今にもぽろりとひと滴零れ落ちてしまいそうなダークブラウンの瞳が、私を見上げてゆらゆらと揺れる。頼りなげなそれを見ると今すぐにでも抱き締めて背中を撫でてあげたくなってしまうのだが、ここ最近の私はどうにもニナに対してそういったことをし過ぎているらしい。もうそろそろ止めた方が、とメイフィールドだけではなくグリフィンドールの友人達にも言われてしまったので、私はそっぽを向くように変身術の教科書に目をやり、ニナを見ないようにした。
湖の側までくれば、馬鹿にしてくる子もいないから。中庭のベンチの上に転がった白い胡桃釦を手のひらの上で転がしながらニナが言ったのは、そんな言葉だった。彼女はくすくすと笑いながら中庭を通り過ぎていくスリザリン生に、あの、私が初めての減点をくらう原因となった喧嘩相手の、ヴァルブルガ・ブラックに気付いていたのだろう。白い胡桃釦は、本当は金色に変わるはずだったのだ。

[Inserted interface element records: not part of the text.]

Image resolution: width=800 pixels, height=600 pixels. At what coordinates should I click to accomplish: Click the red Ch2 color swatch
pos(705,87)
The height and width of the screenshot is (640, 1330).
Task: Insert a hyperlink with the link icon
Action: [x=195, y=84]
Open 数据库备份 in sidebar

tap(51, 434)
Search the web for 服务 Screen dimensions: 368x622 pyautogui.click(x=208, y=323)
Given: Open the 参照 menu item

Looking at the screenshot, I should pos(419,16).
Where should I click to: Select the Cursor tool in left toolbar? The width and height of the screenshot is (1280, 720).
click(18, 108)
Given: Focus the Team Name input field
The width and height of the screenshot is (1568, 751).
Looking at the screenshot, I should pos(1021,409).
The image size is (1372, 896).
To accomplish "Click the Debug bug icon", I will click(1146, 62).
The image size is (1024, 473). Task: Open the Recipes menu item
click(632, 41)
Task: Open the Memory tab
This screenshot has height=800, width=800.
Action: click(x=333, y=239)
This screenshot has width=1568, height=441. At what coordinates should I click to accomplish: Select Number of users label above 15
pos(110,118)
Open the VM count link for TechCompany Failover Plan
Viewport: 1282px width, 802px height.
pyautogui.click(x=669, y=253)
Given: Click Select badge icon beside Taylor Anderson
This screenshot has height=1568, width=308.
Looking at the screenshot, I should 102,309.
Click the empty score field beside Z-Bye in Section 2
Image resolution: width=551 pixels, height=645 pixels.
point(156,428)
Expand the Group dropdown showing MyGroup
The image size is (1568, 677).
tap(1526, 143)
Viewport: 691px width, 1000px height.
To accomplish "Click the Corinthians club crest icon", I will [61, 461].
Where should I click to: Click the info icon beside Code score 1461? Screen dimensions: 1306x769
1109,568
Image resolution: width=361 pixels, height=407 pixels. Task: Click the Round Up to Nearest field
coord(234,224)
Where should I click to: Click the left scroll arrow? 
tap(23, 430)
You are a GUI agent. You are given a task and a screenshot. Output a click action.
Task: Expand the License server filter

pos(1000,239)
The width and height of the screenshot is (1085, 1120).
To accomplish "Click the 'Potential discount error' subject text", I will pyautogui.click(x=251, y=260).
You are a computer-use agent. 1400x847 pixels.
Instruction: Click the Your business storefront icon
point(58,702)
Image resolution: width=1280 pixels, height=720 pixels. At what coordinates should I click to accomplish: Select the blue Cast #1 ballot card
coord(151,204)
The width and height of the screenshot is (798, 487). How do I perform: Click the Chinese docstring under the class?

ヴァルブルガ・ブラックの取り巻きといったら。大きすぎるくすくす笑いを、ルクレティア・ブラックはもっと強く止めるべきだったのだ。少なくとも彼女はヴァルブルガ・ブラックよりかは幾らかまともに思えたけれど、それでも心の中では何を考えてるか分からない。廊下を曲がるなり一番大きな声で笑ったかもしれないし、寮に戻るなりアブラクサス・マルフォイにこっそりと耳打ちしてるかもしれなかった。私はほんの少しだってスリザリン生に興味を持ちたくはないから、実際はどうなのか知りもしないけれど。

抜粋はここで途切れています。